When Encryption is enabled in CUCM then the VG224 analog ports are not getting registered.
The registration is shown as rejected in cucm.
The issue is noticed only on some gateways, however there are working Gateways which are registered properly with similar configuration.
The configuration is through SCCP and is configured correctly.
When a secured Analog profile is selected for the Analog phones then the phones will not get registered.
On Some Gateways the phones are registered when we select the encryption option in the phone security profile without any issue.
The VG224's on working and non-working are on the same release.
In CUCM traces we could see that the registration is rejected as invalid certificate name or configuration issue.
Reason code 11 and reason code 3 which is certificate name invalid/ DatabaseConfigurationError.
May 12 09:01:55 POZVLNX001 local7 3 : 38266: POZVLNX001: May 12 2014 10:01:55.489 UTC : %UC_CALLMANAGER-3-DeviceTransientConnection: %[ConnectingPort=2000][DeviceName=ANF70D02F618400][IPAddress=10.32.252.85][DeviceType=30027][Reason=11][Protocol=SCCP][IPAddrAttributes=2][UNKNOWN_PARAMNAME:LastSignalReceived=StationRegister][UNKNOWN_PARAMNAME:StationState=wait_register][AppID=Cisco CallManager][ClusterID=EURO-CUCM][NodeID=POZVLNX001]: A device attempted to register but did not complete registration
3 indicates DatabaseConfigurationError - The device is not configured in the Unified CM Administration database and auto-registration is either not supported for the device type or is not enabled. To correct this problem, configure this device in Unified CM Administration.
11 indicates InvalidX509NameInCertificate - Configured "X.509 Subject Name" doesn't match the information in the certificate from the device. Check the Security profile of the indicated device and verify that the Device Security Mode is set to either Authenticated or Encrypted. Verify that the X.509 Subject Name field has the appropriate content; it should match the Subject Name in the certificate from the peer.
We could see the same from the call manager traces.

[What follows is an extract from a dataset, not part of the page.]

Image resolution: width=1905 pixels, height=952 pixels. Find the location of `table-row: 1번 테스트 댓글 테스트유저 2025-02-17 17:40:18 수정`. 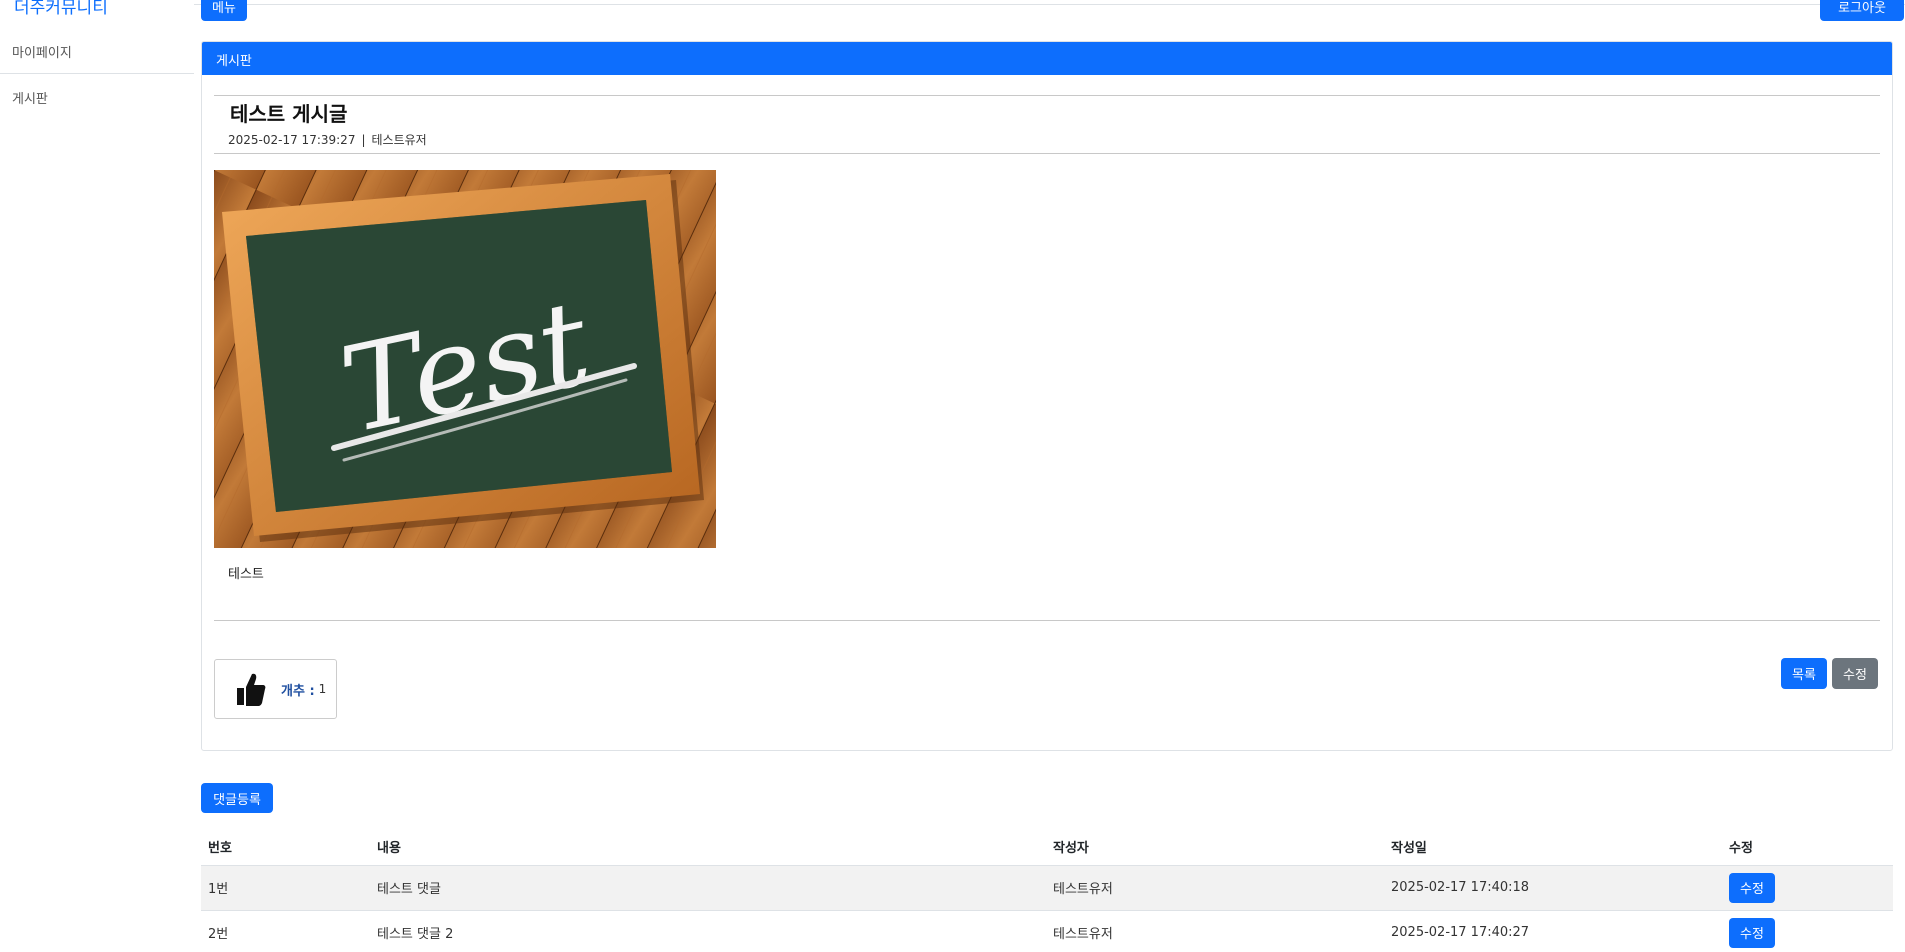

Line 15394: 09:03:59.210 |DeviceTransientConnection - A device attempted to register but did not complete registration Connecting Port:2000 Device Name:ANF70D02F618401 Device IP Address:10.32.252.85 Device type:30027 Reason Code:11 Protocol:SCCP IPAddressAttributes:2 UNKNOWN_PARAMNAME:LastSignalReceived:StationRegister UNKNOWN_PARAMNAME:StationState:wait_register App ID:Cisco CallManager Cluster ID:EURO-CUCM Node ID:POZVLNX001|AlarmANF70D02F618401^*^ANF70D02F618401
Line 15401: 09:03:59.210 |StationD: (0036154) registrationError sent StationOutputRegisterReject|0,0,0,0.0^10.32.252.85^ANF70D02F618401
Line 15402: 09:03:59.210 |StationD: (0036154) RegisterReject text='Security Error'.|0,0,0,0.0^10.32.252.85^ANF70D02F618401
We have done the following:
1. Stop “Cisco Certificate Change Notification Service” on all the nodes and regenerate the certificate and upload it to the call manager.
2. Restart the call manager service/Node and check the issue.
This did not have any impact.
The issue is with the subject name.
So under crypto pki trustpoint” configuration of gateway we changed the change the “subject-name CN= F7:0D:02:F6:18” from xx.xx.xx.xx.xx format to xx:xx:xx:xx:xx
After which the gateway is registered.
However we need to make sure the following point which is important.
The device pool under the VG224 and the analog port should be same if not the ports may register or may not register; even though the ports are registered the calls would fail.
Other point which is important to be noted when configuring a PLAR when VG224 is registered to CUCM then it is recommended to use PLAR configuration on the gateway side rather than the CUCM side.
The impact of this is, when the called party disconnects the call then the status of the analog phone still remains off –hook which causes the gateway to send the off-hook status to CUCM and thus resulting the call again.